Department of Justice
Pharmacist Sentenced to Nearly 6 Years in Prison for Multimillion-Dollar Compounded Medicine Scam that Defrauded Health Care Plans
LOS ANGELES – An Orange County pharmacist has been sentenced to 70 months in federal prison for submitting more than $13 million in claims for medically unnecessary compounded medication prescriptions, the Justice Department announced today.
Thu Van Le, 42, a.k.a. “Tony Le,” of Placentia, was sentenced Monday by United States District Judge R. Gary Klausner.

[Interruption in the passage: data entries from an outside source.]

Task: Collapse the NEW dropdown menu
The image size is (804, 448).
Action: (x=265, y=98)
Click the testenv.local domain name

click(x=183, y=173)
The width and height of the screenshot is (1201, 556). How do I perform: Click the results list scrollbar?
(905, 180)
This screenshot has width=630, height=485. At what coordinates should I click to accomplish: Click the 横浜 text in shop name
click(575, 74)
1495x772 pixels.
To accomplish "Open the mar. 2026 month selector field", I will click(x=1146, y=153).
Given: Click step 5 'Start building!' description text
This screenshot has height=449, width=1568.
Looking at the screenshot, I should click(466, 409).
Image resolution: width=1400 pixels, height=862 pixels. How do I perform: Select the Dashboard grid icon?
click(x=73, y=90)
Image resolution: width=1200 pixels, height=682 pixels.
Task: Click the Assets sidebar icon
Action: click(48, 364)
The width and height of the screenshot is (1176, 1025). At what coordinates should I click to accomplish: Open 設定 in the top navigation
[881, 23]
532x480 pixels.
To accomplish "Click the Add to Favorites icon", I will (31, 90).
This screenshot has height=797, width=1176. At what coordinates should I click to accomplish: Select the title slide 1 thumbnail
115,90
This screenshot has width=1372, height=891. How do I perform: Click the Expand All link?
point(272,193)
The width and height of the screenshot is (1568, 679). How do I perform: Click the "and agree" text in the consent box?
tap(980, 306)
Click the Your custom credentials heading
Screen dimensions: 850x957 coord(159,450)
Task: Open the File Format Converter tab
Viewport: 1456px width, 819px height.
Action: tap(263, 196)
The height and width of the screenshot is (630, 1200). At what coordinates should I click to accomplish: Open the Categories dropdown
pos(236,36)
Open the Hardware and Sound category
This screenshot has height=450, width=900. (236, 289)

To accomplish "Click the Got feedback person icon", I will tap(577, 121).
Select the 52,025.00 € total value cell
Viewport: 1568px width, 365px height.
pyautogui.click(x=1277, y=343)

In addition to the prison term, Judge Klausner ordered Le to pay $10,982,759 in restitution to Tricare, the U.S. military’s managed health care plan, and $768,488 in restitution to Amplan, Amtrak’s employee health care benefit plan.
Le, a pharmacist who owned TC Medical Pharmacy in Corona, pleaded guilty on July 12 to one count of health care fraud.
From March 2015 to December 2016, Le’s pharmacy submitted more than $13 million in total claims to Tricare and AmPlan, against which Tricare paid $10,982,759 and AmPlan paid $768,488. Le, in turn, paid so-called “marketers” handsome kickbacks of up to 50 percent of the Tricare reimbursements.
The marketers used personal and insurance information to generate fraudulent prescriptions for compounded medications, according to court documents. Marketers who participated in the scheme solicited beneficiaries of the health plans through misleading cold calls that promised free compounded medications. In some cases, beneficiaries were not contacted at all and simply received expensive medications that they did not order.
Compounded drugs are tailor-made products doctors may prescribe when the Food and Drug Administration-approved alternative does not meet the health needs of a patient.
Le agreed to be bound by Tricare and AmPlan rules for reimbursement of claims for their beneficiaries. Tricare and AmPlan required that medications be medically necessary, that beneficiaries be examined by physicians, and that Le’s pharmacy collect co-payments. The prescriptions were supposed to be for unique patient needs, but they instead were formulated to maximize reimbursements and were prepared on an assembly-line basis.
The Defense Criminal Investigative Service, the FBI, IRS Criminal Investigation, Amtrak’s Office of Inspector General, the Office of Personnel Management’s Office of Inspector General, the United States Department of Labor – Employee Benefits Security Administration, the Department of Health and Human Services, and the California Department of Insurance investigated this matter.
Assistant United States Attorney Mark Aveis of the Major Frauds Section prosecuted this case.